Please reproduce the records below word for word, leaving out the pictures.
┌─ Record set
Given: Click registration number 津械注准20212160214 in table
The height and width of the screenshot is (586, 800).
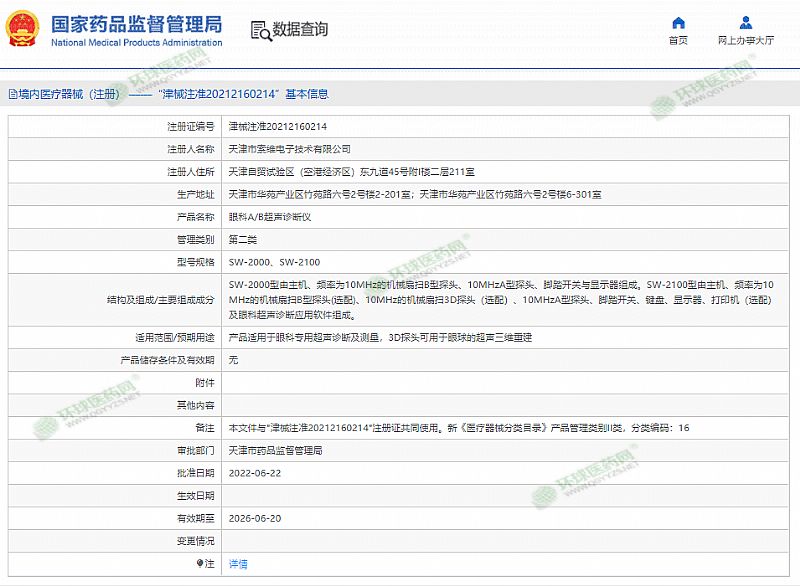Looking at the screenshot, I should pyautogui.click(x=278, y=126).
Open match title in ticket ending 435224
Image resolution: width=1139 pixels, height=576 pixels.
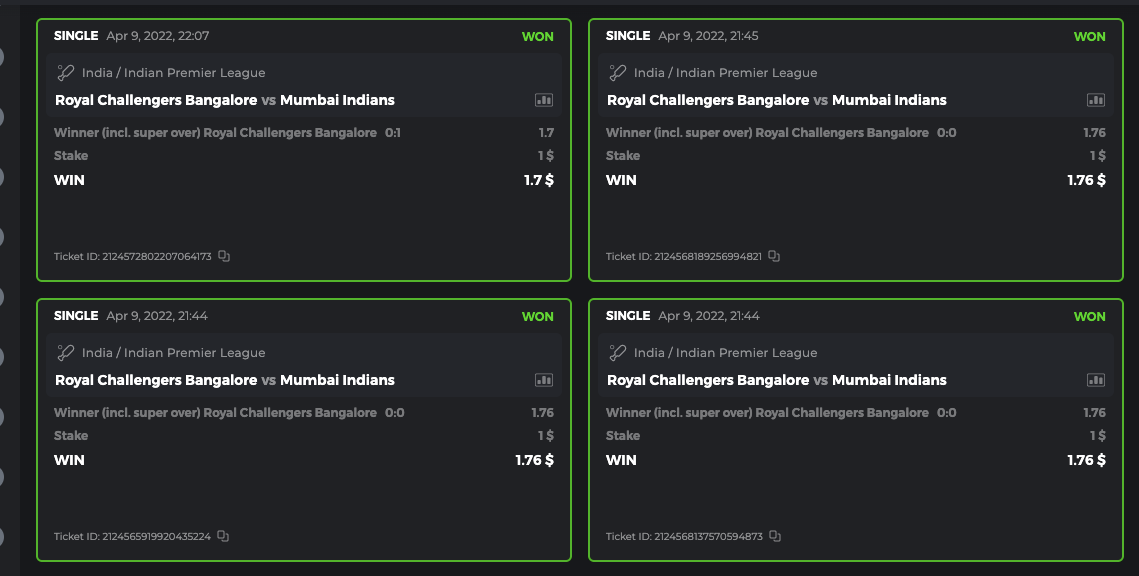[225, 380]
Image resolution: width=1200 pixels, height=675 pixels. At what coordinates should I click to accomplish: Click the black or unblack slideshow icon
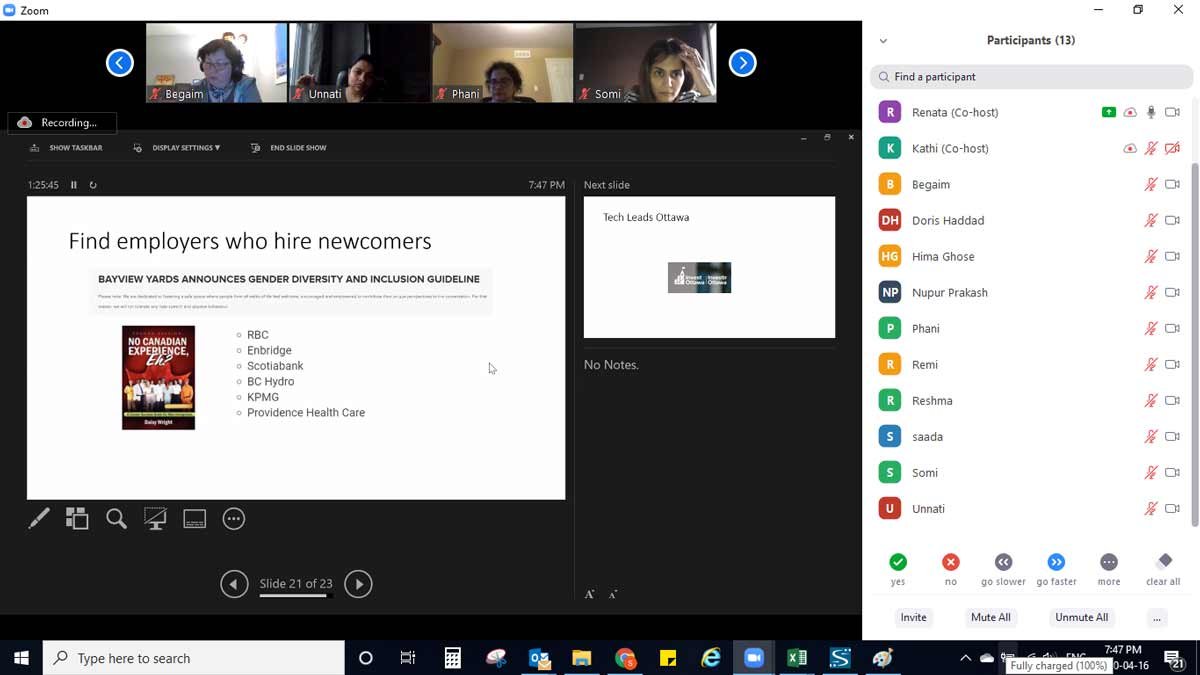[155, 519]
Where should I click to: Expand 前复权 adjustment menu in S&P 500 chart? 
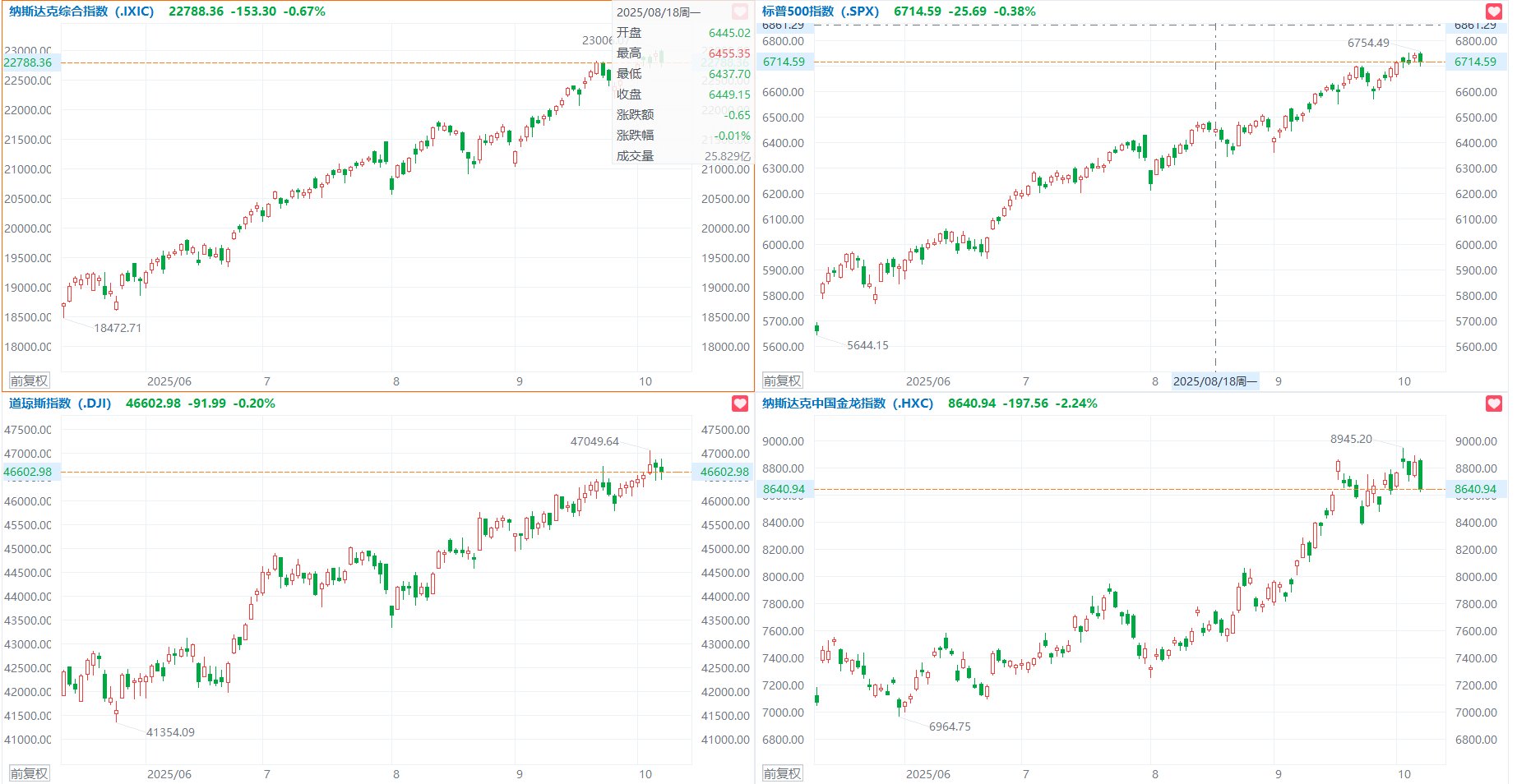pyautogui.click(x=782, y=380)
└─
[Exercise response]
Given: Click registration number 津械注准20212160214 in table
The height and width of the screenshot is (586, 800).
Looking at the screenshot, I should pyautogui.click(x=278, y=126).
Open match title in ticket ending 435224
Image resolution: width=1139 pixels, height=576 pixels.
[225, 380]
Image resolution: width=1200 pixels, height=675 pixels. At what coordinates should I click to accomplish: Click the black or unblack slideshow icon
[155, 519]
Where should I click to: Expand 前复权 adjustment menu in S&P 500 chart? 
pyautogui.click(x=782, y=380)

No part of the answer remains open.